- Work instructions: Please restate, exactly as they appear, only the lines from the one that contains "Given: Click Operated" to the final line of the entries, with no pictures.

(Saved entries)

----

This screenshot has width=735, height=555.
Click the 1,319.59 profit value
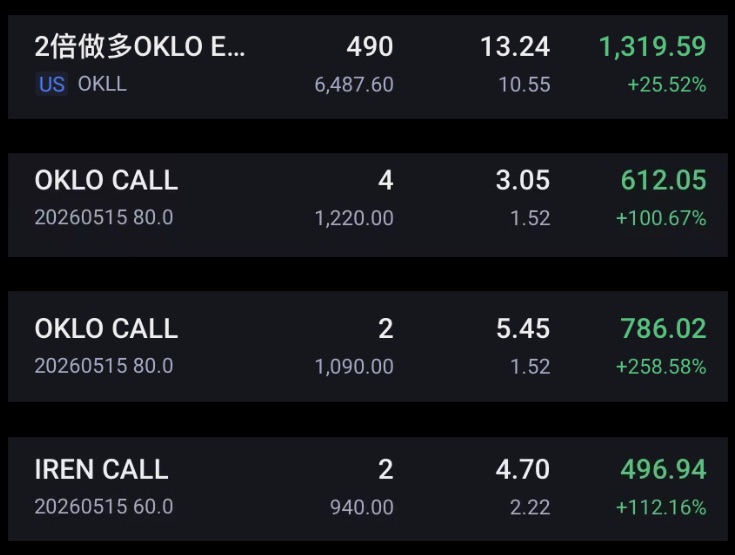652,46
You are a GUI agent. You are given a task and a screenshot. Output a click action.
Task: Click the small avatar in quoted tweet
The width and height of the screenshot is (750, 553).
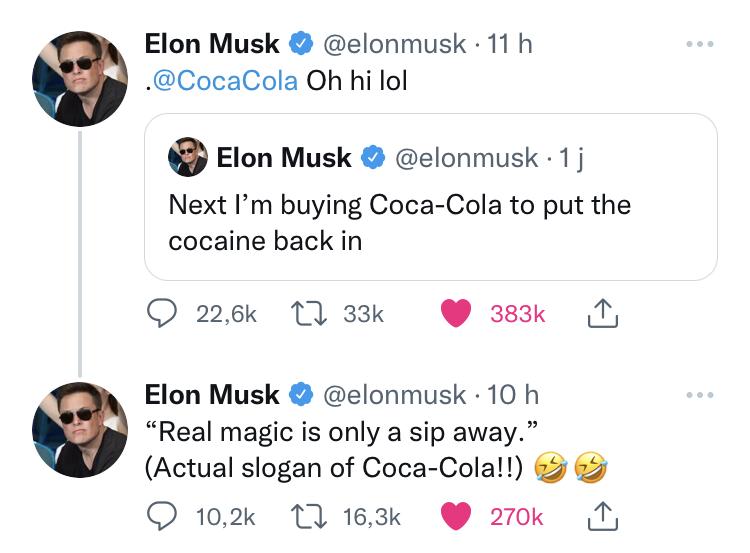coord(187,158)
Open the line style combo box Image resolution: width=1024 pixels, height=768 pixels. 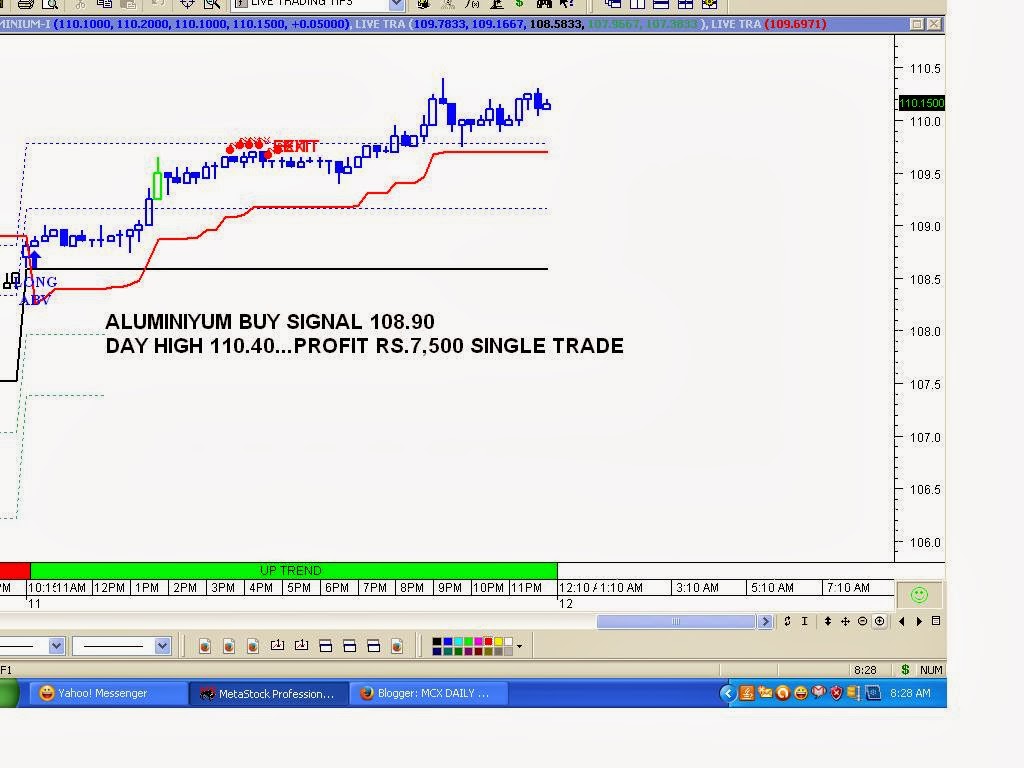point(121,645)
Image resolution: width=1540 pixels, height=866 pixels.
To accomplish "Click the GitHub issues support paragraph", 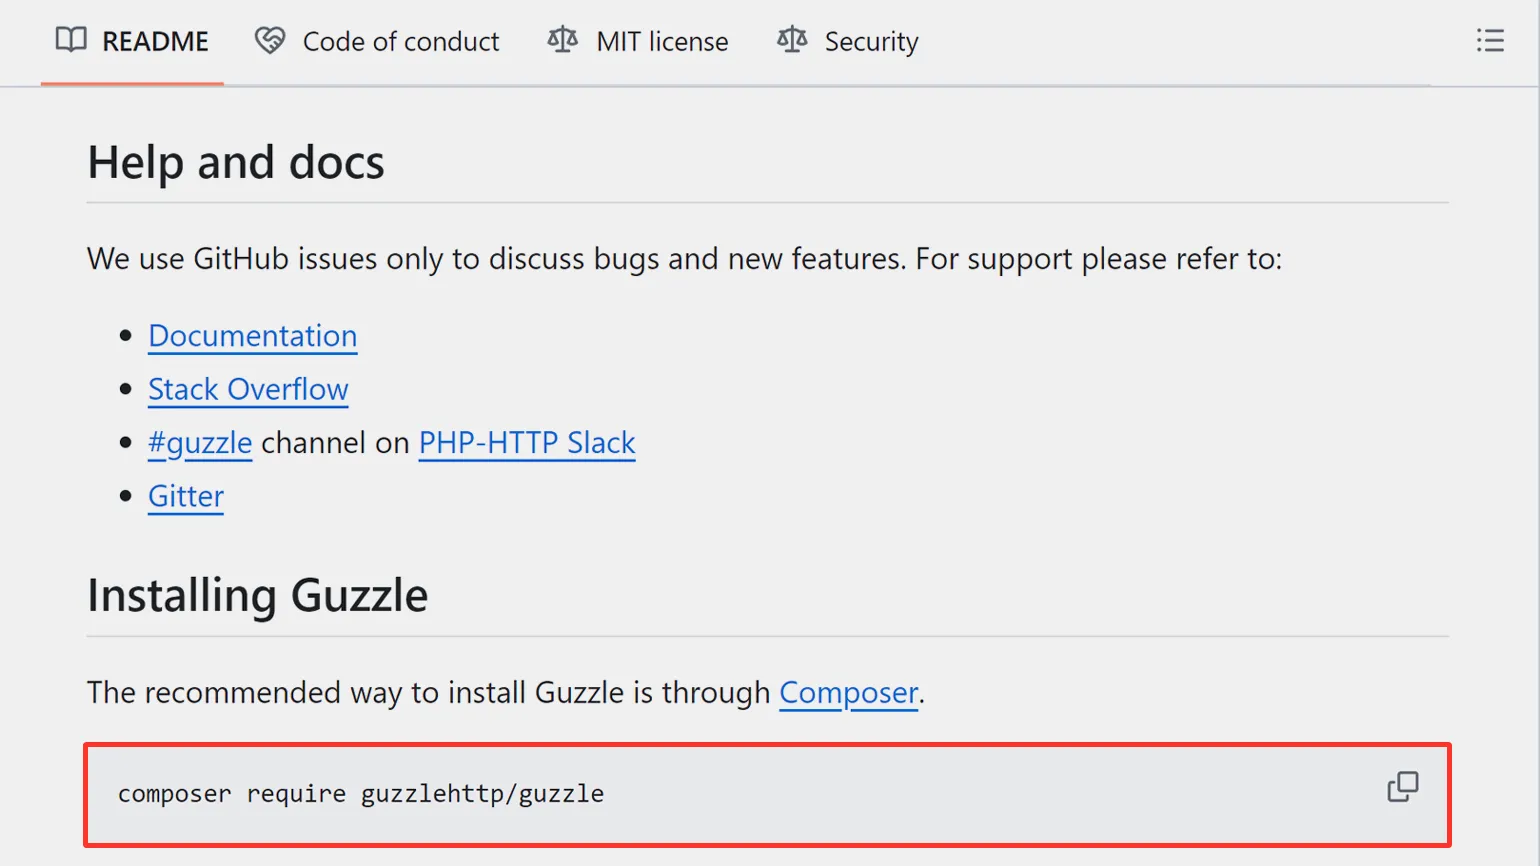I will click(684, 259).
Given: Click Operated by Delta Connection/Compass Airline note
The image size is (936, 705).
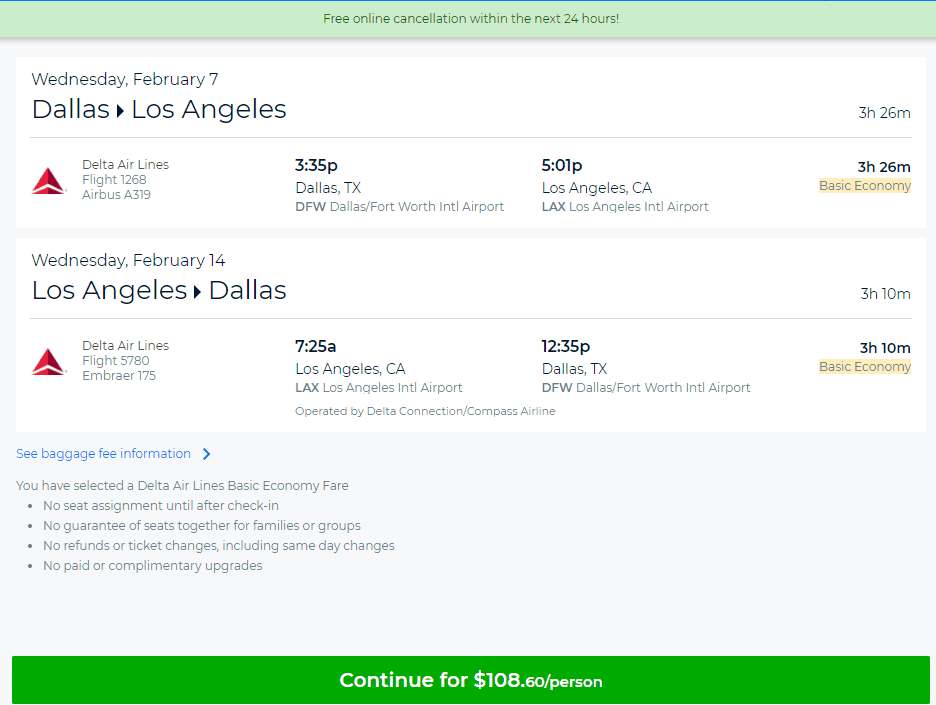Looking at the screenshot, I should coord(425,411).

----

- Solution for this problem:
Given: Click Operated by Delta Connection/Compass Airline note
The image size is (936, 705).
Looking at the screenshot, I should coord(425,411).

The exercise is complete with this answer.